EGF816 is another third-generation covalent EGFR inhibitor that has potent inhibitory activity against activating (L858R, del19) and resistant T790M mutants with low IC50 in various cellular assays [11]. In mouse xenograft models, EGF816 was better than earlier generation EGFR inhibitors. A phase I multicenter, dose escalation study of EGF816 enrolled NSCLC patients with confirmed T790M status. The starting dose was 75 mg daily. The doses were escalated according to an adaptive Bayesian logistic regression model. At the cutoff date of 26 January 2015, 57 patients were treated across six cohorts (75, 150, 225, 300, and 350 mg for capsules; 225 mg for tablets). Diarrhea, stomatitis, rash, and pruritus were the most common AEs.
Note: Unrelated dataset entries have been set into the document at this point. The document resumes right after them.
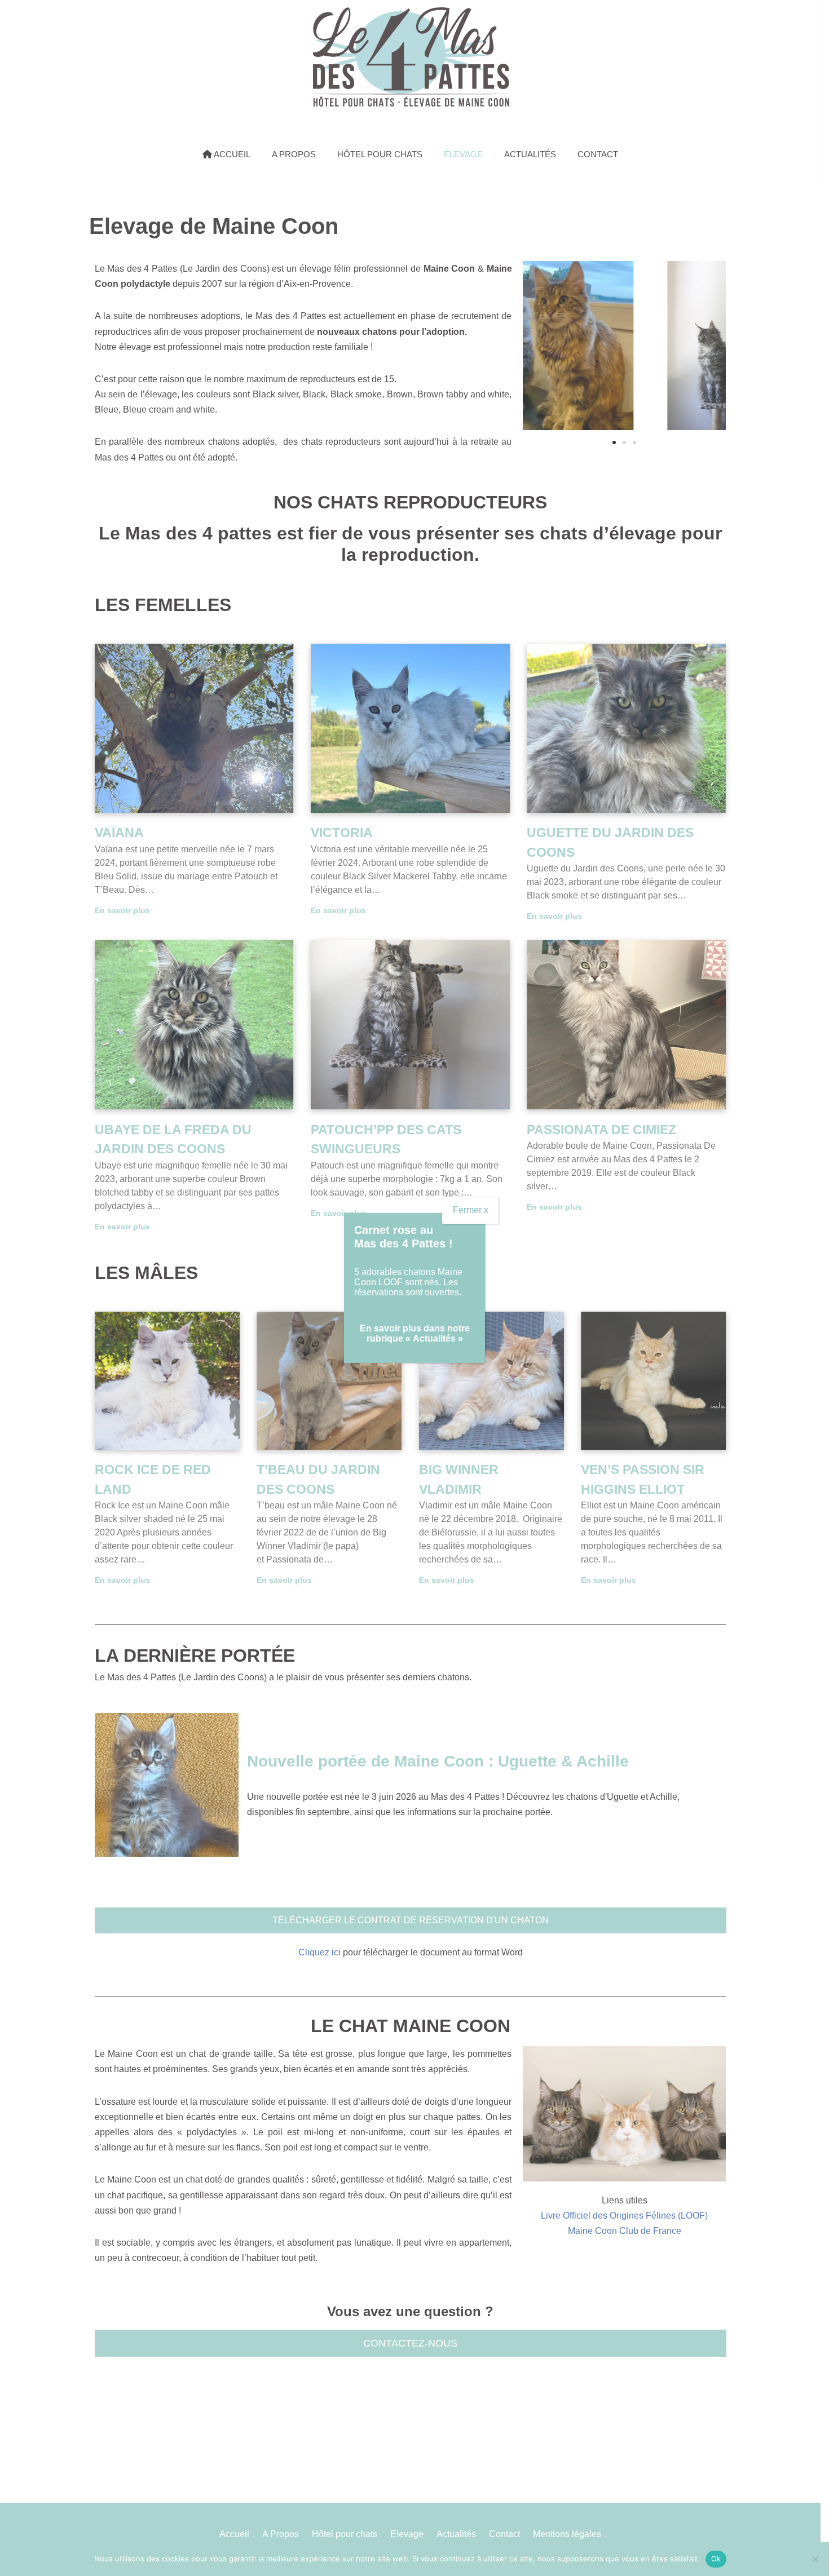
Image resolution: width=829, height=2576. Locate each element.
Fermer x (470, 1210)
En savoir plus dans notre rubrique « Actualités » (415, 1333)
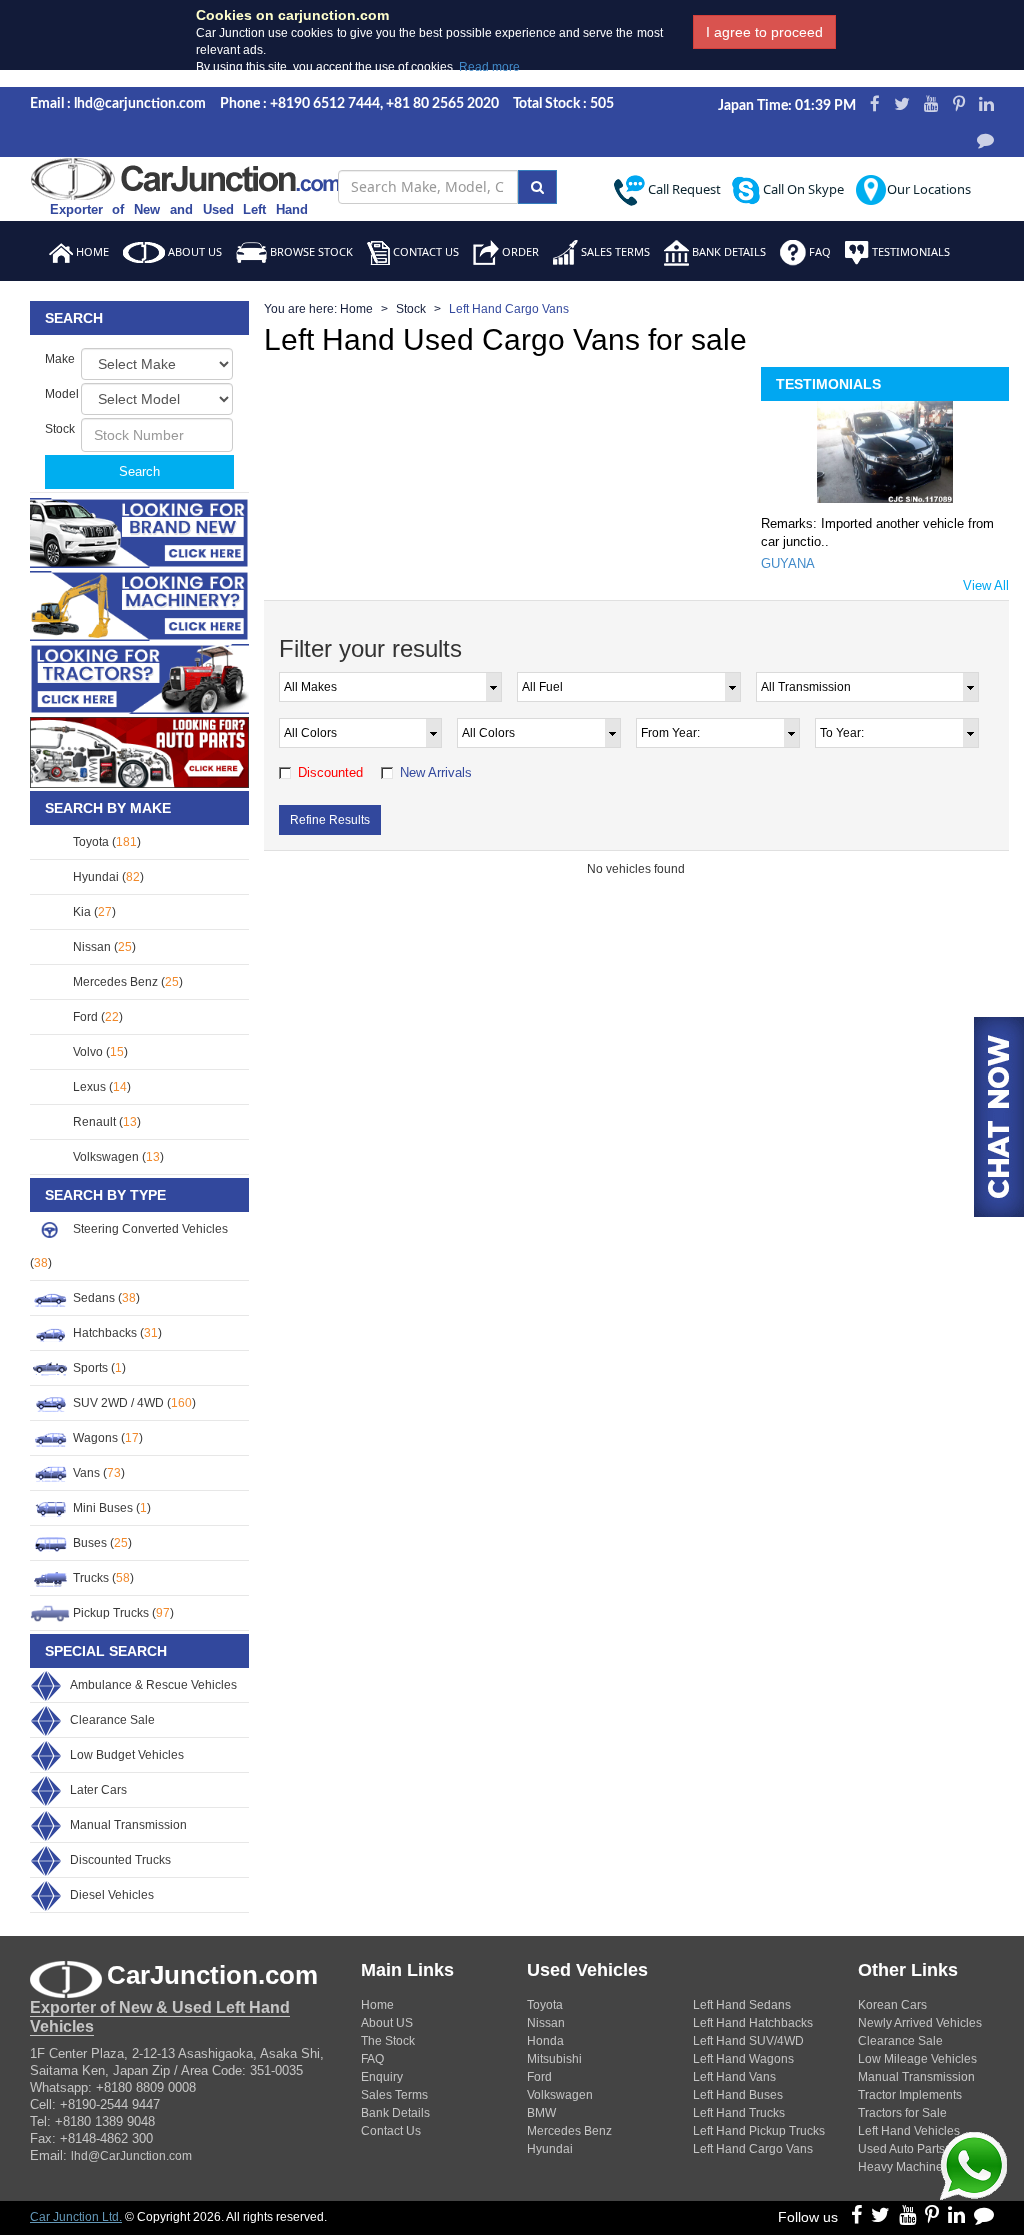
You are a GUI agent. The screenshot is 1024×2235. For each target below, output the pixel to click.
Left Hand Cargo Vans (753, 2149)
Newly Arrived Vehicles (920, 2023)
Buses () (101, 1543)
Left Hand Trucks (739, 2113)
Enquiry (382, 2077)
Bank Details (727, 251)
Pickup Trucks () (122, 1613)
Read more (489, 67)
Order (519, 251)
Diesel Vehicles (112, 1895)
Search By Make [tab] (108, 808)
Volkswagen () (117, 1157)
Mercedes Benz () (126, 982)
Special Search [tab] (106, 1651)
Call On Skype (802, 189)
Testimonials (909, 251)
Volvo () (99, 1052)
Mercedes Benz (569, 2131)
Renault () (105, 1122)
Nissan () (103, 947)
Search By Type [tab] (105, 1195)
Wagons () (106, 1438)
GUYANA (788, 564)
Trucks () (102, 1578)
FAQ (818, 251)
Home (91, 251)
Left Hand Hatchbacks (753, 2023)
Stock (411, 309)
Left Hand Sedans (742, 2005)
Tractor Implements (910, 2095)
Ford (539, 2077)
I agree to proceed (764, 32)
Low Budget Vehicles (127, 1755)
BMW (541, 2113)
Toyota (545, 2005)
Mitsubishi (554, 2059)
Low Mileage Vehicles (917, 2059)
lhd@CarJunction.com (131, 2156)
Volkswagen (560, 2095)
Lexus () (100, 1087)
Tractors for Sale (902, 2113)
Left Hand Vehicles (909, 2131)
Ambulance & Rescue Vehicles (153, 1685)
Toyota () (105, 842)
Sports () (98, 1368)
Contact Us (424, 251)
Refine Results (330, 820)
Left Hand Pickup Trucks (759, 2131)
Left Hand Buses (738, 2095)
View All (986, 585)
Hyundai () (107, 877)
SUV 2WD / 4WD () (133, 1403)
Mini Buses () (110, 1508)
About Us (193, 251)
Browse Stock (310, 251)
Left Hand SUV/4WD (748, 2041)
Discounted (330, 773)
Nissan (546, 2023)
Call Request (683, 189)
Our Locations (929, 189)
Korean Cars (892, 2005)
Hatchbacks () (116, 1333)
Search (139, 471)
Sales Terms (614, 251)
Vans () (97, 1473)
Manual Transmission (128, 1825)
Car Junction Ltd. (76, 2217)
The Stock (388, 2041)
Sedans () (105, 1298)
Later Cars (98, 1790)
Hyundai (550, 2149)
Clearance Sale (112, 1720)
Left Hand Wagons (743, 2059)
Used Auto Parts (901, 2149)
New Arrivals (436, 773)
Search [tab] (74, 318)
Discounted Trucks (120, 1860)
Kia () (93, 912)
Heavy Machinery (905, 2167)
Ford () (96, 1017)
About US (387, 2023)
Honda (545, 2041)
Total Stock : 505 (563, 104)
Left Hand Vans (734, 2077)
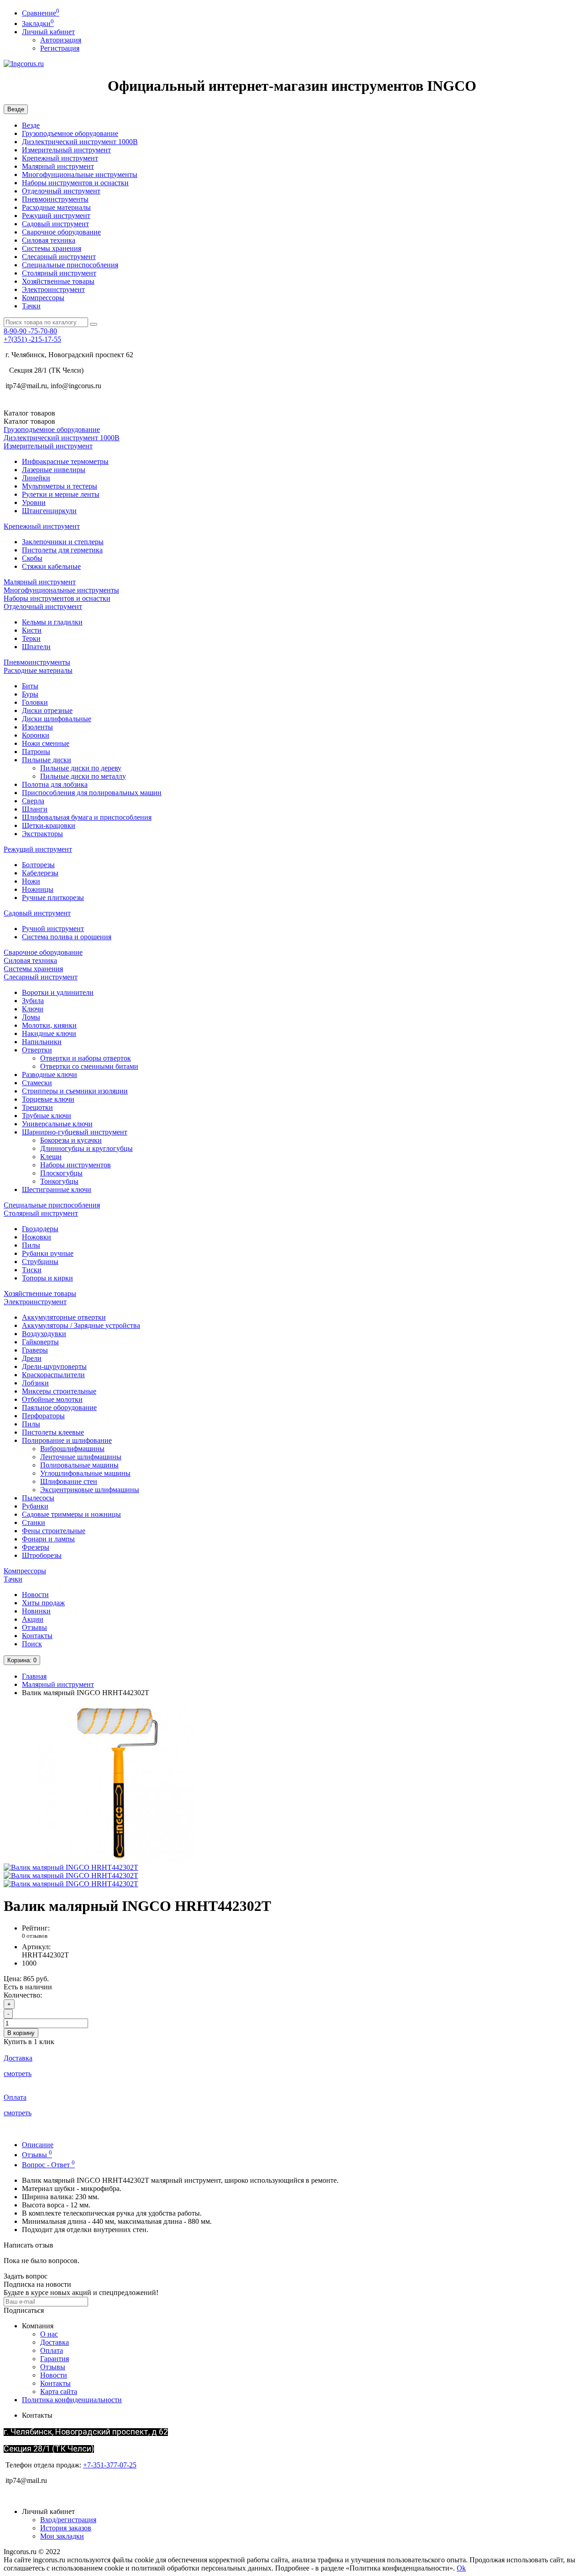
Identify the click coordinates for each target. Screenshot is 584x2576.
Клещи (51, 1157)
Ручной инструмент (53, 928)
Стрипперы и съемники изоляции (75, 1091)
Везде (31, 125)
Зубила (33, 1000)
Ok (461, 2568)
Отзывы (34, 1627)
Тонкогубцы (59, 1181)
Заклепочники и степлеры (63, 542)
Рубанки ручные (47, 1253)
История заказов (65, 2528)
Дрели (32, 1358)
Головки (35, 702)
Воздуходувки (44, 1333)
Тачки (31, 306)
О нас (49, 2334)
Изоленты (37, 727)
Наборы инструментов (75, 1165)
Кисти (32, 630)
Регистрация (59, 48)
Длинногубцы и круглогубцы (86, 1148)
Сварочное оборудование (61, 232)
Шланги (34, 809)
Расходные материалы (56, 207)
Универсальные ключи (57, 1124)
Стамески (37, 1083)
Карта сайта (58, 2391)
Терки (31, 638)
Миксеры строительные (59, 1391)
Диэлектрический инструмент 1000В (80, 142)
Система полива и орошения (66, 937)
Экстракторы (42, 834)
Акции (32, 1619)
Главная (34, 1676)
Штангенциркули (49, 511)
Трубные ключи (46, 1115)
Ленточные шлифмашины (80, 1457)
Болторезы (38, 865)
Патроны (36, 751)
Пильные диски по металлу (83, 776)
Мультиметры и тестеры (59, 486)
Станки (33, 1522)
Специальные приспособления (70, 265)
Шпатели (36, 647)
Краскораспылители (53, 1375)
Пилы (31, 1245)
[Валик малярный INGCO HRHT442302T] (118, 1859)
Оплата (51, 2350)
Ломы (31, 1017)
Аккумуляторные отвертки (64, 1317)
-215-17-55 (32, 339)
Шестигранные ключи (56, 1189)
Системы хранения (51, 248)
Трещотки (37, 1107)
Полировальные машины (79, 1465)
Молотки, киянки (49, 1025)
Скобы (32, 558)
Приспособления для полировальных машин (92, 792)
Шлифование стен (68, 1481)
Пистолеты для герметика (62, 550)
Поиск (32, 1644)
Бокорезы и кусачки (71, 1140)
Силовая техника (48, 240)
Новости (35, 1594)
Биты (30, 686)
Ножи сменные (45, 743)
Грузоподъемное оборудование (70, 133)
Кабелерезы (40, 873)
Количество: (23, 1995)
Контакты (37, 1635)
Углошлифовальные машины (85, 1473)
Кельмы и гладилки (52, 622)
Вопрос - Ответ (48, 2165)
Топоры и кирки (47, 1278)
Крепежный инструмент (60, 158)
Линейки (36, 478)
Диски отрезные (47, 710)
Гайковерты (40, 1342)
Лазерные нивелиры (53, 470)
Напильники (42, 1042)
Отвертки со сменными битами (89, 1066)
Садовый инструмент (55, 224)
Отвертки (37, 1050)
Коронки (35, 735)
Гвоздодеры (40, 1229)
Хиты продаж (43, 1603)
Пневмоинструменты (55, 199)
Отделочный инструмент (61, 191)
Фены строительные (53, 1531)
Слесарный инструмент (59, 256)
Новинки (36, 1611)
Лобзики (35, 1383)
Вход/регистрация (68, 2520)
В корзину (21, 2033)
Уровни (34, 502)
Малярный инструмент (58, 166)
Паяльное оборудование (59, 1407)
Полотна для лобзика (55, 784)
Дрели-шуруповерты (54, 1366)
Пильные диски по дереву (80, 768)
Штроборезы (42, 1555)
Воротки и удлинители (58, 992)
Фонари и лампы (48, 1539)
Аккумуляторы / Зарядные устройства (81, 1325)
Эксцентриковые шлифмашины (89, 1490)
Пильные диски (46, 760)
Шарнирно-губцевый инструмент (74, 1132)
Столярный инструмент (59, 273)
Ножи (31, 881)
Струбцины (40, 1261)
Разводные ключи (49, 1074)
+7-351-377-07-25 (109, 2465)
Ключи (32, 1009)
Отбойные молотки (52, 1399)
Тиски (32, 1270)
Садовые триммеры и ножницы (71, 1514)
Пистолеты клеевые (53, 1432)
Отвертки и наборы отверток (85, 1058)
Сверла (33, 801)
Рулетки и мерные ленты (60, 494)
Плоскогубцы (61, 1173)
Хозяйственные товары (58, 281)
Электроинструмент (53, 289)
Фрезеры (35, 1547)
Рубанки (35, 1506)
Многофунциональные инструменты (79, 174)
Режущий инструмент (56, 215)
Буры (30, 694)
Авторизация (60, 40)
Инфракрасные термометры (65, 461)
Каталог (29, 421)
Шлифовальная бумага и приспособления (86, 817)
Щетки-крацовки (48, 825)
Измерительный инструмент (66, 150)
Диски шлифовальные (56, 719)
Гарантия (54, 2359)
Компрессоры (43, 298)
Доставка (54, 2342)
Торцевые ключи (48, 1099)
ORR was 54.5% in 22 evaluable patients.
Resistance to 3rd generation anti EGFR
New mutations to induce resistance to 3rd generation anti EGFR were documented including C797S which is the major mutation behind resistance to AZD9291.the former mutation may arise within 6-9 months of treatment in patients with T790M [19].


Osimertinib (AZD9291, TAGRISSO) was recently approved by FDA for metastatic EGFR T790M mutation-positive NSCLC. The other inhibitors are still in clinical development. However, new agents are needed to overcome the C797S tertiary EGFR mutation. New mutation will emerge sooner or later to pave the street for the novel trends in treatment of refractory disease.